RECORDS SHOWN:

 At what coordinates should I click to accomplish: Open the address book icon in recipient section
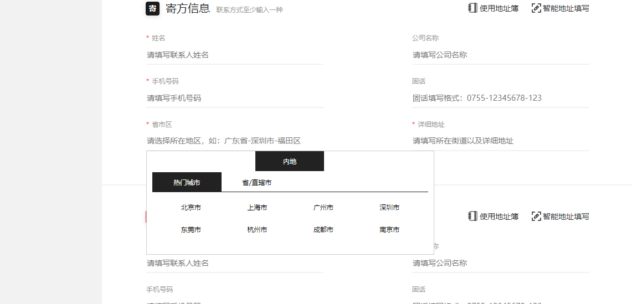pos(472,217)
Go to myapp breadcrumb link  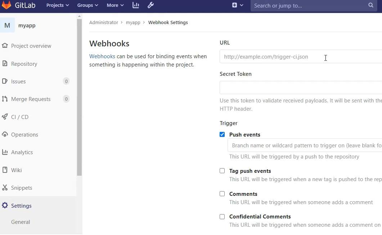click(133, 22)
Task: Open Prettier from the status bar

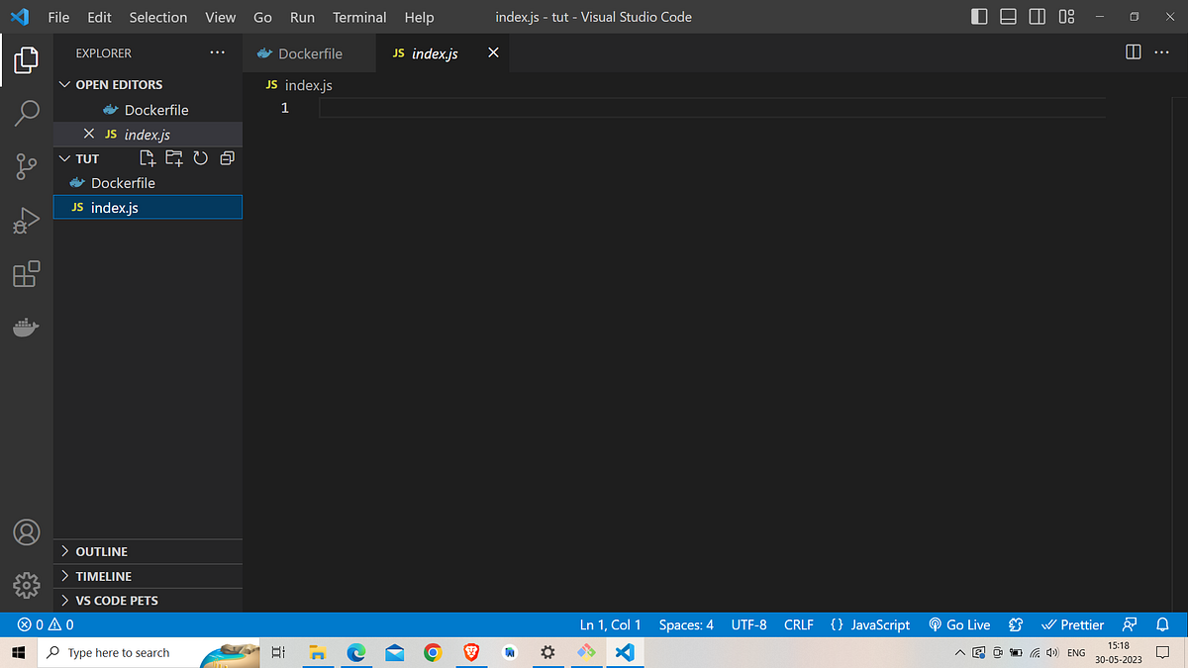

---

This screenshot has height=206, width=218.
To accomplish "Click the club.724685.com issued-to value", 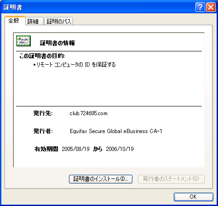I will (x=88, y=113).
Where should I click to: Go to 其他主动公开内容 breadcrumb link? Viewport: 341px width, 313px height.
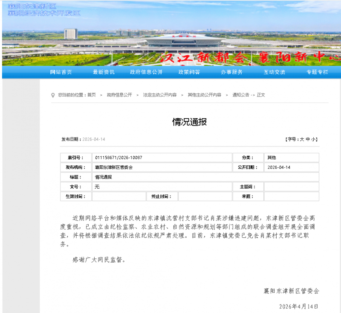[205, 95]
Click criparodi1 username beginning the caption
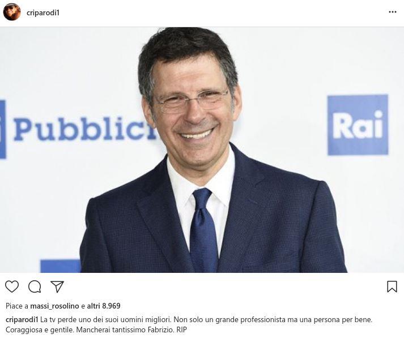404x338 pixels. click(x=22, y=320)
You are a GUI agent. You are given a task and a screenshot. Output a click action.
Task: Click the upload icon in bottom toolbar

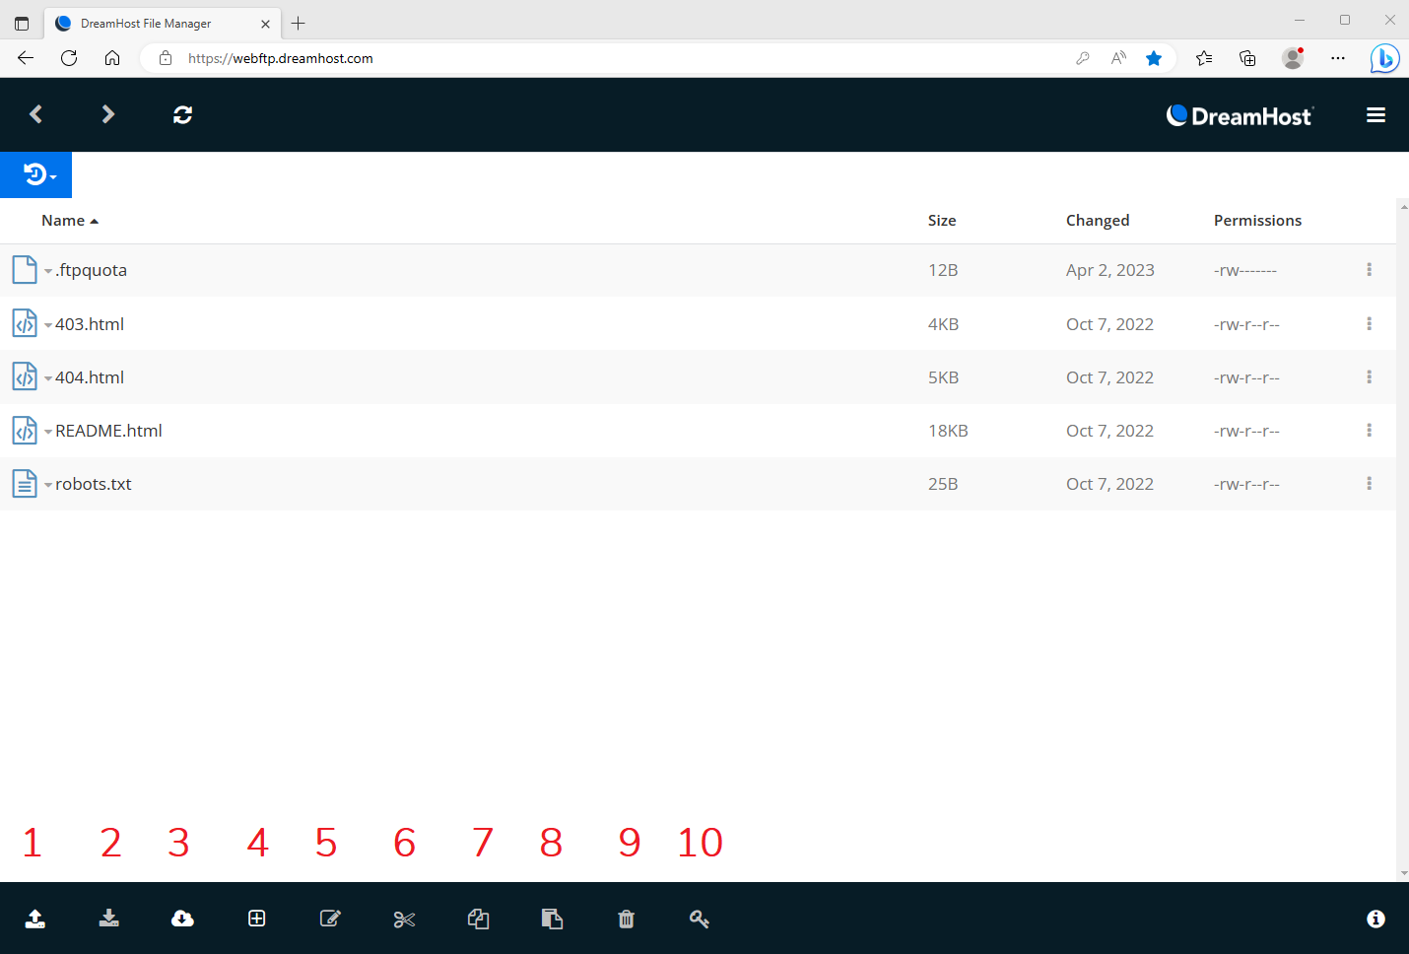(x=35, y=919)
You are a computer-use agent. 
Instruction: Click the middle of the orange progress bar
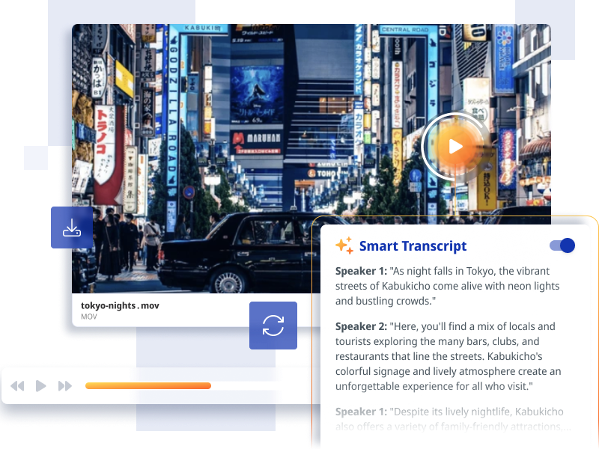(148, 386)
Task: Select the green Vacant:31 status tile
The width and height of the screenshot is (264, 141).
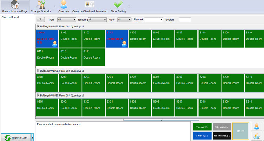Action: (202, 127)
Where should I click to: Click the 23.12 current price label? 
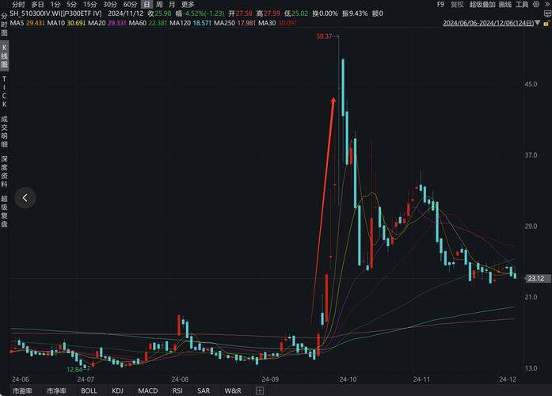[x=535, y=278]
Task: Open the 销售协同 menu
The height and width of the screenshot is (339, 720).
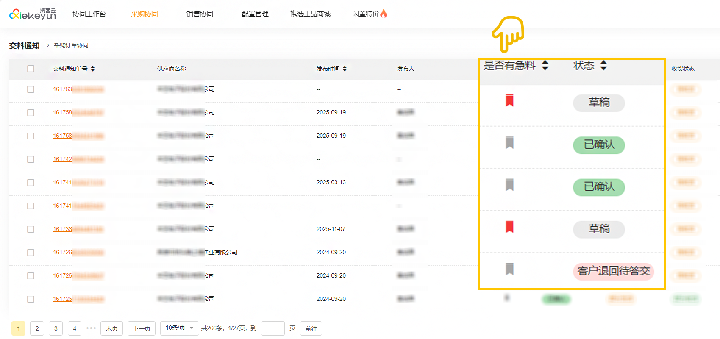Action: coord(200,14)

* * *

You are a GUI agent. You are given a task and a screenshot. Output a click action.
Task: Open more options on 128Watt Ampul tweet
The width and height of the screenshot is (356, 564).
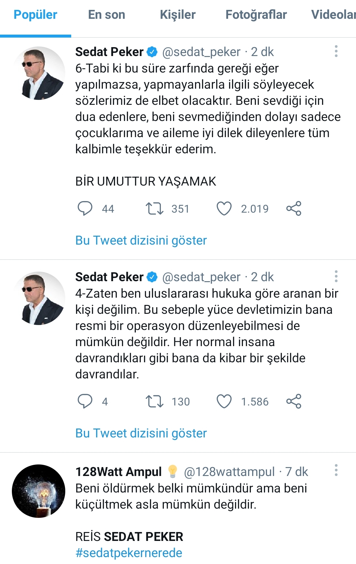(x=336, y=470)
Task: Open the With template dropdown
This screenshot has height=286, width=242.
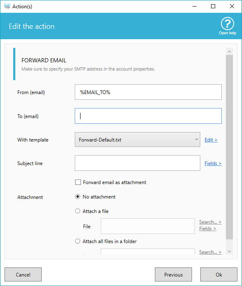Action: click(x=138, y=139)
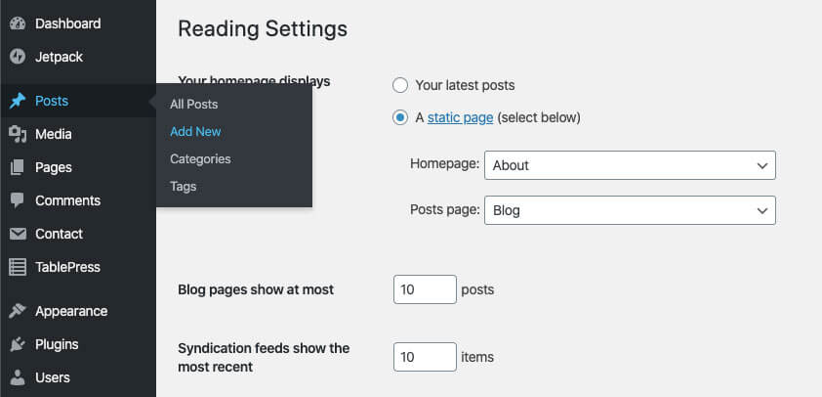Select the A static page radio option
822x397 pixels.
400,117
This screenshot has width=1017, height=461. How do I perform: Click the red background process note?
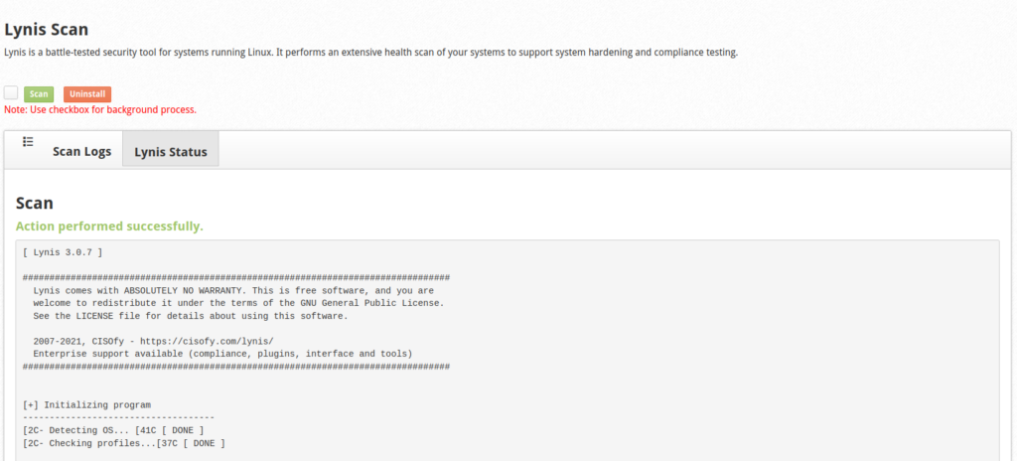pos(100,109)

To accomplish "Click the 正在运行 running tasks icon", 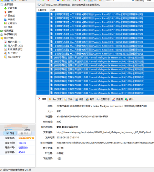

YOUR GOAL: Please copy out from the data above, without any picture, exactly the lines running from the one that holds "Task: Open the With template dropdown" through the one that holds "the 正在运行 running", and nothing beyond them.

RESPONSE FOR THIS EXERCISE:
Task: Open the With template dropdown
This screenshot has height=286, width=242.
Action: click(x=138, y=139)
Select the A static page radio option
822x397 pixels.
400,117
This screenshot has width=1017, height=461. How do I perform: Click the red background process note?
pos(100,109)

To accomplish "Click the 正在运行 running tasks icon", 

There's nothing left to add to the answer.